THE TASK | Once you find the line with "Task: Open the CABIN HARNESS link" in the entries below, return exactly every line from it through the line with "You are a computer-use agent. This".

LISTED RECORDS |
★ ★ ★ ★ ★ ★ ★

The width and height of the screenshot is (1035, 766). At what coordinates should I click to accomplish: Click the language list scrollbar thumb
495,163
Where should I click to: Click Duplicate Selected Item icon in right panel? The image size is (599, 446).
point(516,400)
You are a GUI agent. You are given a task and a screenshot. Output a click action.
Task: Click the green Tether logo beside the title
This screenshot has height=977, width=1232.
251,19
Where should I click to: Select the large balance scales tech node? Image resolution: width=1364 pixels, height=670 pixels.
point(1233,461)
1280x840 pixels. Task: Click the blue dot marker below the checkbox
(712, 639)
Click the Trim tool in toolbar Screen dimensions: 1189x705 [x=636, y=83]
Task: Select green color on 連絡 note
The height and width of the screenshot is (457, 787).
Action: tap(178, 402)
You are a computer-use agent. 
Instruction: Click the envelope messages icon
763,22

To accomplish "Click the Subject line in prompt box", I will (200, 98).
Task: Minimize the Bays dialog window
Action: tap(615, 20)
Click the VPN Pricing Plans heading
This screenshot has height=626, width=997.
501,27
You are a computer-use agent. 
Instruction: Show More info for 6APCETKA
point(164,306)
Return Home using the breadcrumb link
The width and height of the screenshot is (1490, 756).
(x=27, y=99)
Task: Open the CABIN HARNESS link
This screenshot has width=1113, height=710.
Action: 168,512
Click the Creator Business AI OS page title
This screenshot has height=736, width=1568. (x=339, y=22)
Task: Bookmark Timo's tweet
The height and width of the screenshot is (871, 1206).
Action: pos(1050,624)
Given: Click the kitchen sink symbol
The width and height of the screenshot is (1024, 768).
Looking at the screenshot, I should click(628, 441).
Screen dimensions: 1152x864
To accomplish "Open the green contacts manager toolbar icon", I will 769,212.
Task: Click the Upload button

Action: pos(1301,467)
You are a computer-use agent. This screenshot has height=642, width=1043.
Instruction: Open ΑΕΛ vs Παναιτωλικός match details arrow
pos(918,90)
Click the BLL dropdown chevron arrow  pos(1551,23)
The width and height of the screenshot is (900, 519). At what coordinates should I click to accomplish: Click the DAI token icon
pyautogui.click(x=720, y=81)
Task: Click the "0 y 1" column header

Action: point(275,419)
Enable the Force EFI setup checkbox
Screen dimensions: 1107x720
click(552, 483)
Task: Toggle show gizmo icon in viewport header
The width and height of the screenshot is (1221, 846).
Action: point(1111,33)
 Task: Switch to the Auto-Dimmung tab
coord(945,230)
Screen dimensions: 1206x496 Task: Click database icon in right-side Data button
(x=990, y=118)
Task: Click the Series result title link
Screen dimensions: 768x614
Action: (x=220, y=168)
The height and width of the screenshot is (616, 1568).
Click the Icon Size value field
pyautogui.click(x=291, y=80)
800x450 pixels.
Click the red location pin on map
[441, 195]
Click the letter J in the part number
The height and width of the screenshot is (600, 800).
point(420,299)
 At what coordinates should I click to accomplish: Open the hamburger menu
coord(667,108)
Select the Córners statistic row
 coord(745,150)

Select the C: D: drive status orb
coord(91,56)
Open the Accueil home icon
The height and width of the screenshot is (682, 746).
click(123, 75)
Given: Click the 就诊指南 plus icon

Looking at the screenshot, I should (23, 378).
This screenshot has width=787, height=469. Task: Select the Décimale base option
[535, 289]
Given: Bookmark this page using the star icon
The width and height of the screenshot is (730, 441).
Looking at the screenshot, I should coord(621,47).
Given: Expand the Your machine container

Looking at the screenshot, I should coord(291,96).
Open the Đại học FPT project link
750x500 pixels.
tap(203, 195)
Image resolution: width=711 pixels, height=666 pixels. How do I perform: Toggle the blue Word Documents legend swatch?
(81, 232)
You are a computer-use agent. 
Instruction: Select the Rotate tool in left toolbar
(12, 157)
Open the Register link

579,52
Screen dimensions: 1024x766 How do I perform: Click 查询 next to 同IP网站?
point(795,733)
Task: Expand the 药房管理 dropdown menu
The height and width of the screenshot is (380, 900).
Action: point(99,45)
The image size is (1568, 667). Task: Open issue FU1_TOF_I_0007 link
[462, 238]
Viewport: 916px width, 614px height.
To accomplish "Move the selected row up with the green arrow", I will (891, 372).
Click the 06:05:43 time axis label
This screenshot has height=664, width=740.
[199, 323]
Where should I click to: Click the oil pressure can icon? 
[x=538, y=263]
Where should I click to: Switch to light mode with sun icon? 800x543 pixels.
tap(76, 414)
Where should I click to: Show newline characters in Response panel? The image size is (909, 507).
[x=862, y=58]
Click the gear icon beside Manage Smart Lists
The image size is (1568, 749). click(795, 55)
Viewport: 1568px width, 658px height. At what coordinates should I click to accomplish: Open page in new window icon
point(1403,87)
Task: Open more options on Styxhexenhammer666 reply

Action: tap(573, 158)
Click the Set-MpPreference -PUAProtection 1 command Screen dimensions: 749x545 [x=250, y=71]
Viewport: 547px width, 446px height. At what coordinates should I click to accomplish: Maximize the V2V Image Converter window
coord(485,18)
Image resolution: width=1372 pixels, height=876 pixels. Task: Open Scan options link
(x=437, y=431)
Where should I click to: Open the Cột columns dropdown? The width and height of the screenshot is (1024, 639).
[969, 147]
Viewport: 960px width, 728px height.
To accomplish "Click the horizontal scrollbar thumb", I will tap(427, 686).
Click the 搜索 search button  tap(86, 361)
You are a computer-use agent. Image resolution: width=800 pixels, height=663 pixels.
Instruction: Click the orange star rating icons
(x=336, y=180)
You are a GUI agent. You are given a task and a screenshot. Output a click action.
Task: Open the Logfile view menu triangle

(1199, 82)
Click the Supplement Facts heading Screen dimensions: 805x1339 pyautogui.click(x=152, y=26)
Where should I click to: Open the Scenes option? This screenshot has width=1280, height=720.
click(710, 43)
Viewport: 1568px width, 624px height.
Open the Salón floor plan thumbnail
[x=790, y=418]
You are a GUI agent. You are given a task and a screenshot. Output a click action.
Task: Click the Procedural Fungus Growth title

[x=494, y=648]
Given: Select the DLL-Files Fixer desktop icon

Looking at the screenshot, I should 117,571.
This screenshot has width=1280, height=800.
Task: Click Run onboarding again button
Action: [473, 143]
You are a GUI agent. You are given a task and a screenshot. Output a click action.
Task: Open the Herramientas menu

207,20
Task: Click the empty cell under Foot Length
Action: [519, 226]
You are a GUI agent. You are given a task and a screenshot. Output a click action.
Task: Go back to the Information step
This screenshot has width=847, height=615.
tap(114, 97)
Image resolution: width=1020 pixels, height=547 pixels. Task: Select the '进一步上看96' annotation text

★ ★ ★ ★ ★ ★ ★

RESPONSE TO THIS EXERCISE |
Task: Open the CABIN HARNESS link
This screenshot has width=1113, height=710.
Action: 168,512
Click the Creator Business AI OS page title
This screenshot has height=736, width=1568. (x=339, y=22)
Task: Bookmark Timo's tweet
The height and width of the screenshot is (871, 1206).
Action: pos(1050,624)
Given: Click the kitchen sink symbol
The width and height of the screenshot is (1024, 768).
Looking at the screenshot, I should click(628, 441).
Screen dimensions: 1152x864
To accomplish "Open the green contacts manager toolbar icon", I will 769,212.
Task: Click the Upload button

Action: pos(1301,467)
You are a computer-use agent. This screenshot has height=642, width=1043.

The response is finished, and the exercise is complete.